Supplied data section start
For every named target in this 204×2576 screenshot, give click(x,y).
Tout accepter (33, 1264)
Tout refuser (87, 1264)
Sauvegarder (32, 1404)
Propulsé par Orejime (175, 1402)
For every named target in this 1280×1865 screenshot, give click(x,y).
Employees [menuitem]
Supplied data section end
Supplied data section start
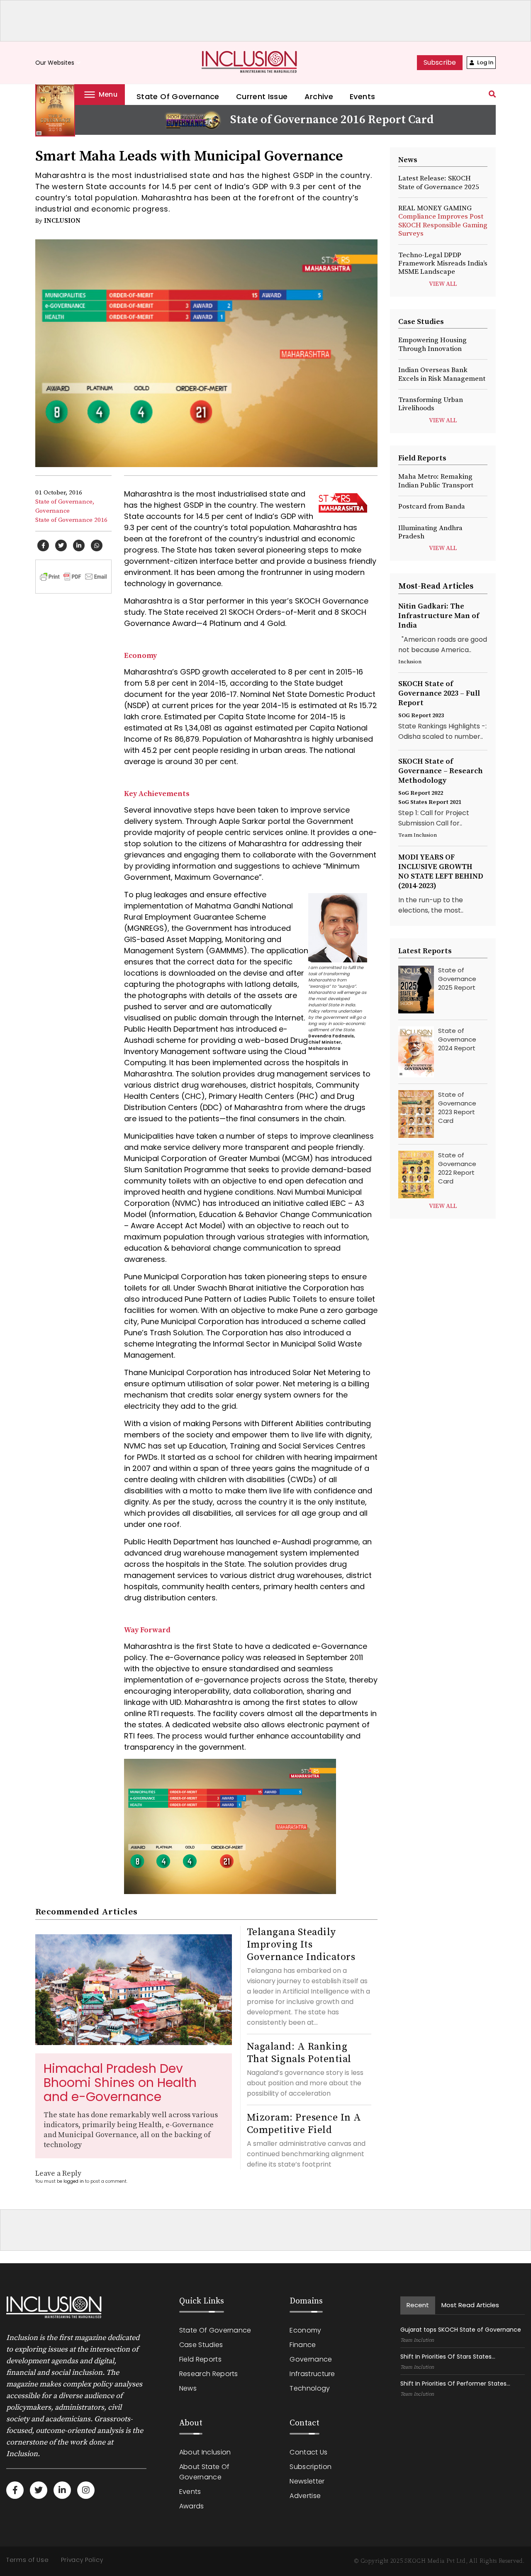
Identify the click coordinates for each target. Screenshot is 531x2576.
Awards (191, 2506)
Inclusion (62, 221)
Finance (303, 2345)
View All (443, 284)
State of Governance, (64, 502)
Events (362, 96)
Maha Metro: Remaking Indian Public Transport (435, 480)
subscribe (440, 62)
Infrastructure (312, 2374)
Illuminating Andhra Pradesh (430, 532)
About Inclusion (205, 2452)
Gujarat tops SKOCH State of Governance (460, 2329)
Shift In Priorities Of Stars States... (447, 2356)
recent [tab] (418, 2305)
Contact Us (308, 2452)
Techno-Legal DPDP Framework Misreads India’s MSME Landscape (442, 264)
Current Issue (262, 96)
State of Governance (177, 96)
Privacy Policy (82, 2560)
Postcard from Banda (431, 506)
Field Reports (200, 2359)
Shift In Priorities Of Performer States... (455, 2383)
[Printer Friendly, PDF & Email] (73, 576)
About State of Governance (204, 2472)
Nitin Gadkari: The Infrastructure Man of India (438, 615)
Supplied data section end
▶ [Instructions to follow]
Please copy each line of the records above that holds the word "every".

▶ [Solution to the problem]
For every named target in this 204×2576 screenshot, give click(x,y).
For every named target in this 1280×1865 screenshot, give click(x,y).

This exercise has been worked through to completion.